Der erfolgreiche Unternehmer hat drei Kinder. St. Moritz sei seine Herzensangelegenheit und er kenne den Ort seit seiner Kindheit, bekannte Spuhler vor längerer Zeit. Sein Vater, Paul Spuhler, war einmal Koch in der Luxusherberge Suvretta House, später Küchenchef im Dolder in Zürich. Peter Spuhler war als Kommandant einer Bündner Grenadier-Kompanie auf vielen Gipfeln Graubündens unterwegs.

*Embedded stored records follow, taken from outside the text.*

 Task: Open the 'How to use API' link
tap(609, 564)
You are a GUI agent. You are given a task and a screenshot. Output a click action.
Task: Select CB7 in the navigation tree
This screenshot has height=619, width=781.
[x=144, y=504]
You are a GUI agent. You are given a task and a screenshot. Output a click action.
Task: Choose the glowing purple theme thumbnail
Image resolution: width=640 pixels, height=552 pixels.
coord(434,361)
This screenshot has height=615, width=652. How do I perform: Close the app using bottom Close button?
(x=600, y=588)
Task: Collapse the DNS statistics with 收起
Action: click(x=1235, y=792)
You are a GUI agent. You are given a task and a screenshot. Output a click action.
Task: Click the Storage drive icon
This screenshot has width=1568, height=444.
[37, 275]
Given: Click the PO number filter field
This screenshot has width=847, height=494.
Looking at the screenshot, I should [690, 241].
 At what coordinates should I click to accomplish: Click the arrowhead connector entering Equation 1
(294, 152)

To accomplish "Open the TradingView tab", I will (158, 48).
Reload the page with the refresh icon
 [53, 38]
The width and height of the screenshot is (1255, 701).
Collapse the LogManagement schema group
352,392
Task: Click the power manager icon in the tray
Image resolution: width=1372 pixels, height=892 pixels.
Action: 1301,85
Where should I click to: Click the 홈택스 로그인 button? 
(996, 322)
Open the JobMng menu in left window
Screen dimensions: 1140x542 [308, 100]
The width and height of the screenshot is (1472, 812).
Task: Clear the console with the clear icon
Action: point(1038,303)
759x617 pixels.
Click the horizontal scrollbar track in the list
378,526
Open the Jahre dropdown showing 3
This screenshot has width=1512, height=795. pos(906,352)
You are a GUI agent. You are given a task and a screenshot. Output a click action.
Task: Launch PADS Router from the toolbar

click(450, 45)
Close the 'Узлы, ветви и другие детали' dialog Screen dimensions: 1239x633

Auf der edlen Einladungskarte der Brautleute mit feiner LR-Initialenprägung stand: «Vielen Dank, dass Sie alle hier waren, um unseren besonderen Tag gemeinsam zu feiern. Wir lieben euch!» Unterzeichnet von Laura & Rolf.
Und was passiert wohl nun mit all den Blumen? Einige Zaungäste zogen später mit üppigen Gratis-Rosensträussen glücklich von dannen. Die italienischen Florist:innen mussten weniger entsorgen.
Die Serie «Augenblicke»
In der Fotokolumnen-Serie «Augenblicke» zeigt Urs Oskar Keller besondere Momente aus seiner Zeit als Foto-Reporter in unserer Region. Zu den Fotografien schreibt er in kurzen Texten auch, wie die Aufnahmen entstanden sind und was sie so besonders macht. Gewissermassen entsteht so eine kleine Geschichte besonderer Foto-Momente aus den vergangenen 50 Jahren. In einem Interview hat er erläutert, wie er die Momente eingefangen hat.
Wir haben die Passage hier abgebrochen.